DOCUMENT SECTION:
Set in contemporary Ireland, the film begins on a craggy island with a lighthouse. The lighthouse-keeper Conor’s wife Bronagh (Lisa Hannigan) is expecting a baby, and their young son Ben is excited to meet his new sibling. Bronagh assures Ben that he will be “the best brother ever” and tells him a bedtime story about the god Mac Lir — myth and legend are clearly a comfortable part of their everyday lives. That night, Bronagh’s labor begins, and in distress, she runs into the sea and does not return. Conor discovers the baby girl, wrapped in a white selkie skin, on the beach.

On Saoirse’s (pronounced “Seer-sha”) sixth birthday, she sneaks out of bed and discovers the child-sized selkie’s coat. She dons her coat and — now with the ability to assume a seal’s form — goes for a joyful midnight swim, scaring the wits out of her family in the process. The children’s overbearing Granny insists that the island is not safe for Saoirse, and dad Conor regretfully agrees; Granny takes them to her home in the city.

Ben (David Rawle) is determined to get back to the island and to his endearingly goofy sheepdog Cú; Saoirse longs to return to the sea. The siblings set out for home, soon encountering some (also endearingly goofy) fairies who tell them that the goddess Macha is turning supernatural beings into stone, and only Saoirse can undo Macha’s magic with her selkie’s song. But since Saoirse is growing weak far from the ocean — not to mention that she doesn’t talk yet, let alone sing — this is a tall order. Now with added urgency, Ben and Saoirse (eventually reunited with Cú) continue their quest. They come across many figures from Celtic mythology, including the not-so-bad-after-all Macha, along the way.

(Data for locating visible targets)

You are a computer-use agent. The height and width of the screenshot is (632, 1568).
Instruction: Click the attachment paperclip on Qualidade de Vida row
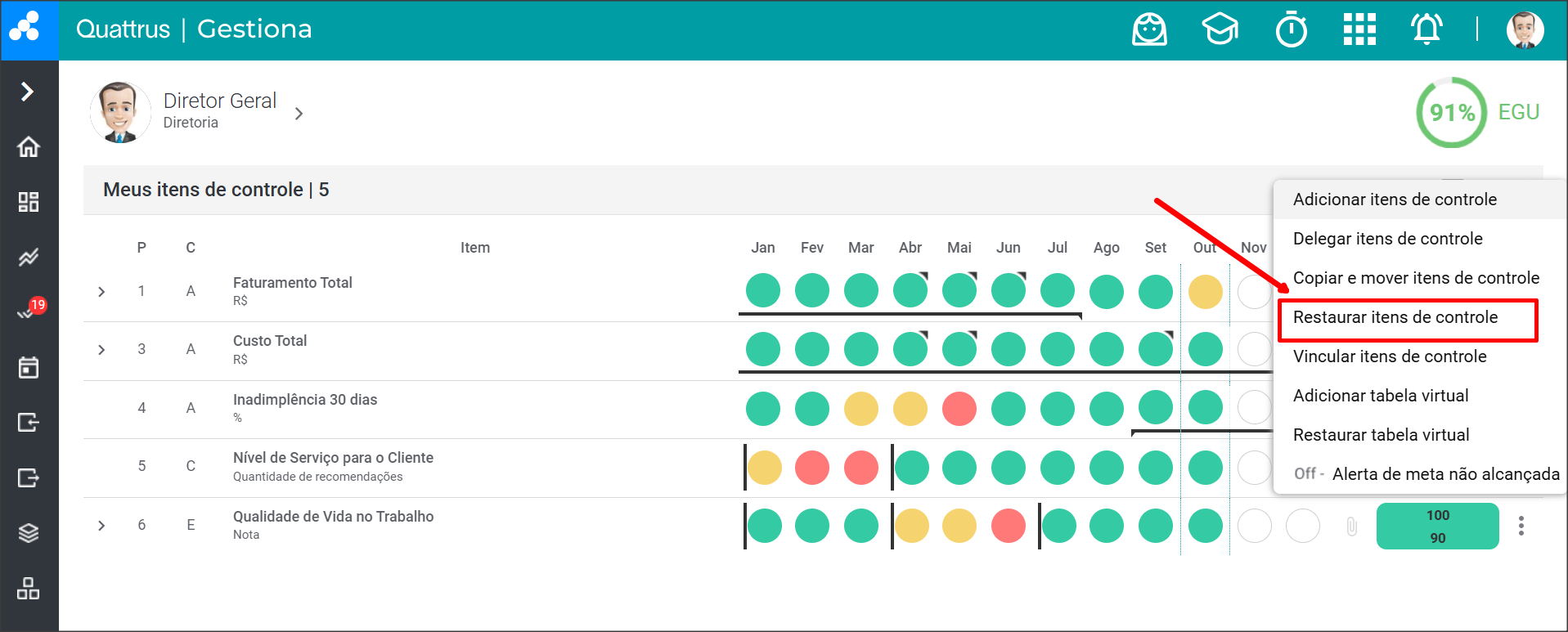click(1351, 527)
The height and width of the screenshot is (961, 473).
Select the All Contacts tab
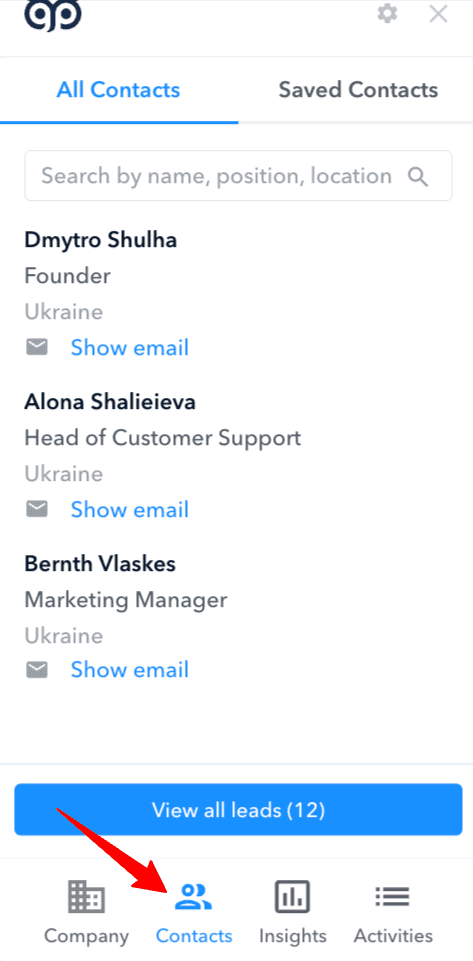coord(118,90)
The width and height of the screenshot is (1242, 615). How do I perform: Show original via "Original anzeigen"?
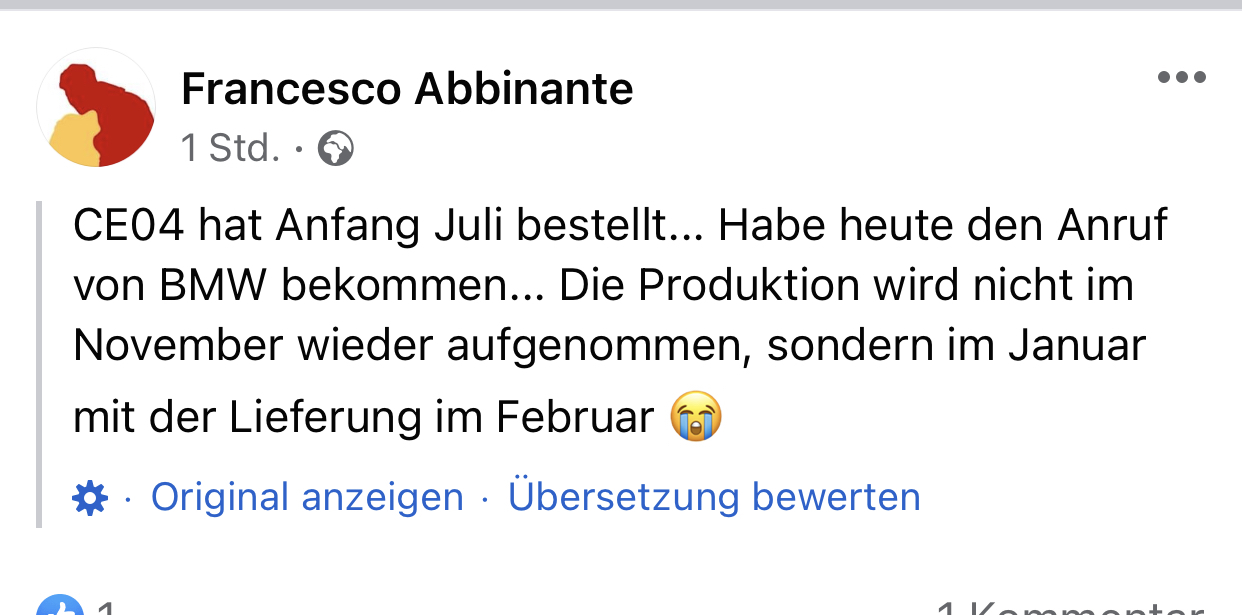pyautogui.click(x=307, y=497)
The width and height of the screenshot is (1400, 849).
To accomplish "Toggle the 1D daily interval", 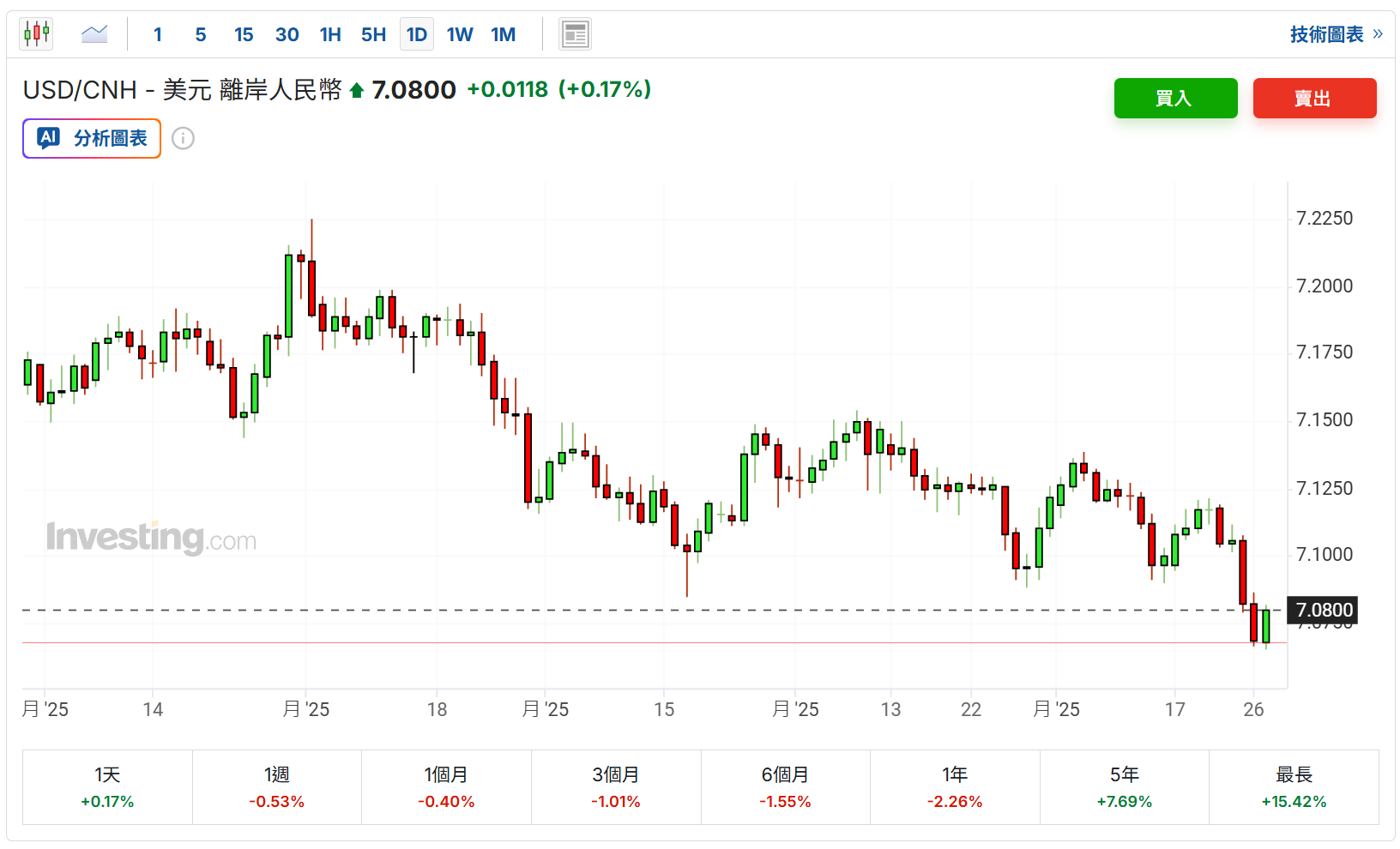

JOBS:
**a)** Answer these questions about the film synopsis, one per line:
(i) What does Conor find on the beach?
(ii) On which birthday does Saoirse discover the selkie's coat?
(iii) What is the name of Ben's sheepdog?
**b)** Please put the records from the line holding "The width and height of the screenshot is (1400, 849)." through the end of the records, inclusive, into a Markdown table with the columns "Row" and "Line", skipping blank lines and leaving out the pictures.
The film synopsis and the records come from separate, unrelated sources.

SOLUTION SET:
**a)**
(i) The baby girl, wrapped in a white selkie skin.
(ii) Her sixth birthday.
(iii) Cú.

**b)**
| Row | Line |
|---|---|
| 1 | The width and height of the screenshot is (1400, 849). |
| 2 | To accomplish "Toggle the 1D daily interval",  |